Saved data entries
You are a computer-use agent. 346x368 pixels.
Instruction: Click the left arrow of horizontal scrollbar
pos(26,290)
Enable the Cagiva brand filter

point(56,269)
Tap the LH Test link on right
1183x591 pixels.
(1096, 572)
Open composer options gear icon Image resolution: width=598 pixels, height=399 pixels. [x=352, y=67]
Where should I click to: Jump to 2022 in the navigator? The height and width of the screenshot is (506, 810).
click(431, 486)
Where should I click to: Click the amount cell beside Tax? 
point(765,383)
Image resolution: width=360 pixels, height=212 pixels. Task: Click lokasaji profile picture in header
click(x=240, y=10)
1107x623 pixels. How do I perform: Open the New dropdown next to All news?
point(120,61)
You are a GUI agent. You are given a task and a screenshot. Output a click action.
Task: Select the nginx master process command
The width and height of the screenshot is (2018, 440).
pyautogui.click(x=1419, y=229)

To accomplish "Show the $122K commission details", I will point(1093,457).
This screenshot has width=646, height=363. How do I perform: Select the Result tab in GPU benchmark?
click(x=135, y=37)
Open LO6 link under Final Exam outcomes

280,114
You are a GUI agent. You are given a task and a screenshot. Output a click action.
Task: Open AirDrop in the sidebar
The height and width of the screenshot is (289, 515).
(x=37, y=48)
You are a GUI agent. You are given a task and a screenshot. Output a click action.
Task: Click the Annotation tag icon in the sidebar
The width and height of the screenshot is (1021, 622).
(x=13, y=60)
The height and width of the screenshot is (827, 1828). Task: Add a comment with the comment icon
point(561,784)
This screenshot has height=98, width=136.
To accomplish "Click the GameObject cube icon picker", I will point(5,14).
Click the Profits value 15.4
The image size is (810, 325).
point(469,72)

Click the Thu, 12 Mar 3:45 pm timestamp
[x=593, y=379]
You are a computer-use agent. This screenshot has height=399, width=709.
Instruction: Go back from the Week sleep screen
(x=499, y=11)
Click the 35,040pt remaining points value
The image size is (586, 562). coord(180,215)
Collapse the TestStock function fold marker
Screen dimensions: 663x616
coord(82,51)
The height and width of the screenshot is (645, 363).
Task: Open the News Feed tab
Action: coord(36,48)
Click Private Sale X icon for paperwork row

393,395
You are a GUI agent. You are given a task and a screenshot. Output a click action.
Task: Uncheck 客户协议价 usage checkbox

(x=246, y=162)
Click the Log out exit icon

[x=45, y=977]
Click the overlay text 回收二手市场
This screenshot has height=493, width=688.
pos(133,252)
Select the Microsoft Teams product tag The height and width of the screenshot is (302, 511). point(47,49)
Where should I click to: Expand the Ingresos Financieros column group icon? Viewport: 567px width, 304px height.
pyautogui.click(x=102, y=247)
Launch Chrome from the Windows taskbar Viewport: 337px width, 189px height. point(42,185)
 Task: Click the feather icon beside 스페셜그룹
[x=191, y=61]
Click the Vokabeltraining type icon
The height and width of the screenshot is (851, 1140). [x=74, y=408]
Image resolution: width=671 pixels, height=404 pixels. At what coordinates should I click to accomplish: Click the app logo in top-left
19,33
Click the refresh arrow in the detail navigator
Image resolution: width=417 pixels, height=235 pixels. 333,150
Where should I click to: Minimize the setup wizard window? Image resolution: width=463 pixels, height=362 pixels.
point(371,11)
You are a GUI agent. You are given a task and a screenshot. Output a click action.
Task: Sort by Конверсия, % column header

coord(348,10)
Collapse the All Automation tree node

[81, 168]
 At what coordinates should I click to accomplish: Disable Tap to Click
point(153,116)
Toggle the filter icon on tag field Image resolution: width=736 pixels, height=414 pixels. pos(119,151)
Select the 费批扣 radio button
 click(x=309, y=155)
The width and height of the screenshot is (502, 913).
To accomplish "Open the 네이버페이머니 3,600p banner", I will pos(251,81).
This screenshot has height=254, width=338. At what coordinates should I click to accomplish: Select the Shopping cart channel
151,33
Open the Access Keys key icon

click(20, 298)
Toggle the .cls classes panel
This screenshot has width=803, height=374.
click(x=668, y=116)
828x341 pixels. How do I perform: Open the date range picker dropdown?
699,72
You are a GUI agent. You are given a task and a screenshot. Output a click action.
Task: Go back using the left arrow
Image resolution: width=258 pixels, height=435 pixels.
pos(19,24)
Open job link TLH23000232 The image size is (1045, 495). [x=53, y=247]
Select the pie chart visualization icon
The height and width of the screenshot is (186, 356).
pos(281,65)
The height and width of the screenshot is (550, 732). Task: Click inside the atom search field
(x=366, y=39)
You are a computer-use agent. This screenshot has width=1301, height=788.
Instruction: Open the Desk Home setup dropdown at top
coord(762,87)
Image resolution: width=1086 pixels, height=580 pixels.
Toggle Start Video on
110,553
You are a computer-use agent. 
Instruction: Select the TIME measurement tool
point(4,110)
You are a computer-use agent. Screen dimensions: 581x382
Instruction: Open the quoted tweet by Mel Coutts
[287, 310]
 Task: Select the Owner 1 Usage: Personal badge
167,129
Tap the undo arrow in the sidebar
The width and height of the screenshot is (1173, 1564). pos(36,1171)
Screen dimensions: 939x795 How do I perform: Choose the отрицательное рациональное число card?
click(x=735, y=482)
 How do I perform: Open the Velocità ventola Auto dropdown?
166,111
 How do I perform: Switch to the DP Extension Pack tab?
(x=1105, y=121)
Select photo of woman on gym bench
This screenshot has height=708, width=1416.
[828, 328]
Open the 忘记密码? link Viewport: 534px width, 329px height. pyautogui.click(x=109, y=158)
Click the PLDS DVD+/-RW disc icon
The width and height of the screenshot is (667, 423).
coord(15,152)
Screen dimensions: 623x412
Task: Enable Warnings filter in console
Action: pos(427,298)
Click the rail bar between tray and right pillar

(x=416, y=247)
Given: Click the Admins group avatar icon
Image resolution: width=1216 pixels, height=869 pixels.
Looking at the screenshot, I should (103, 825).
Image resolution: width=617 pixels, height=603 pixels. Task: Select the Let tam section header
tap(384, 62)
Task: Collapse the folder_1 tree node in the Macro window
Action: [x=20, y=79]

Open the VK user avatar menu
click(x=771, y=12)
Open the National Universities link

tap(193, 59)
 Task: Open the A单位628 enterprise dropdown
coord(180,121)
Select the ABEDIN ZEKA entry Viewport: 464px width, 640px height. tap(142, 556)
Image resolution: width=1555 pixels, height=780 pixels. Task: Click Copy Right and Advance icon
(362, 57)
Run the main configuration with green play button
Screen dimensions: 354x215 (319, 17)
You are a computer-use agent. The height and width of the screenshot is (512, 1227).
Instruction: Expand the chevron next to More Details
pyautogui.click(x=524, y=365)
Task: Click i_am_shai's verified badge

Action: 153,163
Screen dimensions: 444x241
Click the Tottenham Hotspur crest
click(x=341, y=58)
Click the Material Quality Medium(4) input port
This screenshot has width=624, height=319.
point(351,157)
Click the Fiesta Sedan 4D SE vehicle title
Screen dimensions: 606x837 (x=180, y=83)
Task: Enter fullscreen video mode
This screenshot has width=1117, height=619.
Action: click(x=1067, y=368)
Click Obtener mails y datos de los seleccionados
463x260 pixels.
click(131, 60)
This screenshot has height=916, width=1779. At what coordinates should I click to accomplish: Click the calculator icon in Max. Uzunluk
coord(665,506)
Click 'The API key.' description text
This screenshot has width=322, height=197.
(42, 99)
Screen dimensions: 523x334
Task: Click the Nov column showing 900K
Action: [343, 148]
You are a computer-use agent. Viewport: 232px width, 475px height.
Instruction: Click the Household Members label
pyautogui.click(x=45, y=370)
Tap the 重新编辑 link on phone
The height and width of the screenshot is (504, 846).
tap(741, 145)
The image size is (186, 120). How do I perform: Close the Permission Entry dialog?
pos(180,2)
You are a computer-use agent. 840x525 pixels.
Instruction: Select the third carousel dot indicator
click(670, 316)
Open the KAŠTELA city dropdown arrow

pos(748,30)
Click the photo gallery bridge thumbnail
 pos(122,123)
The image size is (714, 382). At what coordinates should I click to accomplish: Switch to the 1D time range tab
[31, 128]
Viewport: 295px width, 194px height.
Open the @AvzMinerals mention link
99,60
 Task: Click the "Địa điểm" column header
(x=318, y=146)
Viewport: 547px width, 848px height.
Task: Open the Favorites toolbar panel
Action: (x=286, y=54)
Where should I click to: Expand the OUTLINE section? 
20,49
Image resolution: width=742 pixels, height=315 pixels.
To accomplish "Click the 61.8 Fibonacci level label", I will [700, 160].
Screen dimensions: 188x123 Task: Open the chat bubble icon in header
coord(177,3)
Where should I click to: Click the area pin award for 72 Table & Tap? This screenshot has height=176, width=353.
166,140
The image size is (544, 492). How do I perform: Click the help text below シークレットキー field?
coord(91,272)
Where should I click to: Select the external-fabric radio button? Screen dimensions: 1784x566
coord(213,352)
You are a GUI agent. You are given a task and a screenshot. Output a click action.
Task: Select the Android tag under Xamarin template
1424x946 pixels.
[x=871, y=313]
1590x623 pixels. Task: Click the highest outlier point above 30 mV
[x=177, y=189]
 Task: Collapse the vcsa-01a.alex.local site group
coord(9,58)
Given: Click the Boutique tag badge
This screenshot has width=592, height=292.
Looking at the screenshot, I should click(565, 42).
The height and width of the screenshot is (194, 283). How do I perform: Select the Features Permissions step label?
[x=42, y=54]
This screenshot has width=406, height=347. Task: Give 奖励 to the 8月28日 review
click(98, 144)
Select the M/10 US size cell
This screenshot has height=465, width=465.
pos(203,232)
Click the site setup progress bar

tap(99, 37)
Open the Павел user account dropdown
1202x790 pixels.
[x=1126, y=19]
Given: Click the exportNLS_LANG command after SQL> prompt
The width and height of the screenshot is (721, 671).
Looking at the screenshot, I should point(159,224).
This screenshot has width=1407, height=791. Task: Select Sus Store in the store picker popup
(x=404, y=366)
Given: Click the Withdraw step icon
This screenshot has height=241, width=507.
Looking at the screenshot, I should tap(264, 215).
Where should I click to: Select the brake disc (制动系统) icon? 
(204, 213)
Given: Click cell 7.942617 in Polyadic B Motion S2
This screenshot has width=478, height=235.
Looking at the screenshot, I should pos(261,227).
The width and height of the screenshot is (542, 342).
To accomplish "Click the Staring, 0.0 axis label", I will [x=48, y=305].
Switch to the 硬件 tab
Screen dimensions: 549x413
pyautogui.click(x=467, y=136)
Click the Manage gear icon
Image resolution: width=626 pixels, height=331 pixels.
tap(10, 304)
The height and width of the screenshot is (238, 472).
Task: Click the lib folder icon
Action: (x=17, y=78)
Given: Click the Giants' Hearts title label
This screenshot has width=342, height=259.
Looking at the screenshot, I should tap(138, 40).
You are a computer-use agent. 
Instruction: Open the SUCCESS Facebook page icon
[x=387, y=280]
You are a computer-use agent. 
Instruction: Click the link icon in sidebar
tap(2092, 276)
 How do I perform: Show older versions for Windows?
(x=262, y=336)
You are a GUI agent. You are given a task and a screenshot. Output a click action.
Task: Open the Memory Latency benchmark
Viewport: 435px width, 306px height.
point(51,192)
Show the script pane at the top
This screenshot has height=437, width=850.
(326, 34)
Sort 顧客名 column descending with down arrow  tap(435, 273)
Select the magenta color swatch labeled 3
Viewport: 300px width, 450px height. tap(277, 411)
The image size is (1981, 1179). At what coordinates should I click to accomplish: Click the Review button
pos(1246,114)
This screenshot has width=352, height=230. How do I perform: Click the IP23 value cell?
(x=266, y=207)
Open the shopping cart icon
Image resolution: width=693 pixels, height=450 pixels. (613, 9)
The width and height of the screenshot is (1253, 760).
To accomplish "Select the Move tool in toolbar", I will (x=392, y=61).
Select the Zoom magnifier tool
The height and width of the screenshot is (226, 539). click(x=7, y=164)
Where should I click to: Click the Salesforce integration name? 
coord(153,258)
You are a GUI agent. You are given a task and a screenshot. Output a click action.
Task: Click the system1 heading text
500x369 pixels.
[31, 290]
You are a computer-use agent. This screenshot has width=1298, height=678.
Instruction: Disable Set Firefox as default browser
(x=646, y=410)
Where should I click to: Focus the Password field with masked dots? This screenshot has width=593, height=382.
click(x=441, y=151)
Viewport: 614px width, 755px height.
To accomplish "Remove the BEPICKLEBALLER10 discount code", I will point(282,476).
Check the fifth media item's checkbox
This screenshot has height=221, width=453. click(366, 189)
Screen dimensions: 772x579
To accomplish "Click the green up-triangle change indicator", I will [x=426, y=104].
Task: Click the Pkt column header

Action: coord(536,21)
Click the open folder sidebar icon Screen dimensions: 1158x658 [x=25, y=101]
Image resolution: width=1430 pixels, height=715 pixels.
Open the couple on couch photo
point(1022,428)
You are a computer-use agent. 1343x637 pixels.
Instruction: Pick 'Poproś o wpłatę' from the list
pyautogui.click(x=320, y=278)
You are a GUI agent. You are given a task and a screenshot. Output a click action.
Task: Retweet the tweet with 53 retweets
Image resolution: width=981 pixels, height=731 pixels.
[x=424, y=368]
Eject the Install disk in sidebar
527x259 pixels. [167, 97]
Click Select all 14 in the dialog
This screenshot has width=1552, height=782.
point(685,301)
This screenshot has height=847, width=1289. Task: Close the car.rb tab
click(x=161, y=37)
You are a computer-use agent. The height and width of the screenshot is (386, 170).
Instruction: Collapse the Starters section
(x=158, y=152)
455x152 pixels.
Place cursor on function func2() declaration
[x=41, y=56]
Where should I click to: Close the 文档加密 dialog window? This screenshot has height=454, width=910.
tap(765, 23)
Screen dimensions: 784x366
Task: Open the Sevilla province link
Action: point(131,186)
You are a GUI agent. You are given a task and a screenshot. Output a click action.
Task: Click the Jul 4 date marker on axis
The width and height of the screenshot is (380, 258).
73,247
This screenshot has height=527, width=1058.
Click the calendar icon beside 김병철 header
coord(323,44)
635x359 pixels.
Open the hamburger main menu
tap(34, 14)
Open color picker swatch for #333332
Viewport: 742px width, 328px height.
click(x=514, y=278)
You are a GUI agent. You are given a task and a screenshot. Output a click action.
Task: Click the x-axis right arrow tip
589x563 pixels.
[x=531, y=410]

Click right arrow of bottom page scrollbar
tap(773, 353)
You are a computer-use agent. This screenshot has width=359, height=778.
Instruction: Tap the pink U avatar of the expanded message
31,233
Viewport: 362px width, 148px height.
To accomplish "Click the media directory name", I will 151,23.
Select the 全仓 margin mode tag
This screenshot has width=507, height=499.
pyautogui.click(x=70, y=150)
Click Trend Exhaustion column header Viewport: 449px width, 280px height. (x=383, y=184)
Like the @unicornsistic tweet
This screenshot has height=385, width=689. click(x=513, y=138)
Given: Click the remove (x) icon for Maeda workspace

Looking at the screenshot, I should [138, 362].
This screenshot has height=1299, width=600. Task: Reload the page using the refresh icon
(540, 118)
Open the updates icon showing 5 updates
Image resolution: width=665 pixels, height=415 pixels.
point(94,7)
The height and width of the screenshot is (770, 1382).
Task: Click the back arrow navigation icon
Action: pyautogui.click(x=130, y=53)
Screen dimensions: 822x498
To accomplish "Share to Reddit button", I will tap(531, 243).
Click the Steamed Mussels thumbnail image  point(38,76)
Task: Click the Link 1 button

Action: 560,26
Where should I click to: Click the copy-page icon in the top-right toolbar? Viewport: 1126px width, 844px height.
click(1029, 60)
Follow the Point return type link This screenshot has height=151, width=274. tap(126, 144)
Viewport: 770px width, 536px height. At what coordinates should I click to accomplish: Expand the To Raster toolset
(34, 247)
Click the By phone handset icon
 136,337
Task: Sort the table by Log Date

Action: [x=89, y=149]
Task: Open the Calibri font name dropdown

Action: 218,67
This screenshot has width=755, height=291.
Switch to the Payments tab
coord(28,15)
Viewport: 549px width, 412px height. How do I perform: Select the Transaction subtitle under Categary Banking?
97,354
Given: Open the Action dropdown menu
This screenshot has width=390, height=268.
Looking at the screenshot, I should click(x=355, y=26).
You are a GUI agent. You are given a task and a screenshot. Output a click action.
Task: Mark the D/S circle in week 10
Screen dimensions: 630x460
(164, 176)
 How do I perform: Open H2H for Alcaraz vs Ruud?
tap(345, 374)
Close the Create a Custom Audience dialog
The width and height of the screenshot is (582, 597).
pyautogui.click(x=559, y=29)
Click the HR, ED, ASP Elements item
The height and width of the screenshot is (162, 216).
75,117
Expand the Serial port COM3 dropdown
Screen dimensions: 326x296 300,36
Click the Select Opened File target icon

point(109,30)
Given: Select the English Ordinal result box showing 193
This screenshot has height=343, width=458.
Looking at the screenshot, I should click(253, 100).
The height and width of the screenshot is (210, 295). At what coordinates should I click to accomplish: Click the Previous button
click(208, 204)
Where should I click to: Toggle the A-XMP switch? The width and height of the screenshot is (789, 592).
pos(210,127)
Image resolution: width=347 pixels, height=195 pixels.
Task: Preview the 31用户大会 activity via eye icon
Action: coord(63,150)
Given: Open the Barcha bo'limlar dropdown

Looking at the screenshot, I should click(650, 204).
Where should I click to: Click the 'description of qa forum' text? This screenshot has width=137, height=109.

YOUR OBJECTIVE
Keep only those lines of the records that hold "command", and return them.

EXERCISE ANSWER
Task: Select the nginx master process command
Given: Click the exportNLS_LANG command after SQL> prompt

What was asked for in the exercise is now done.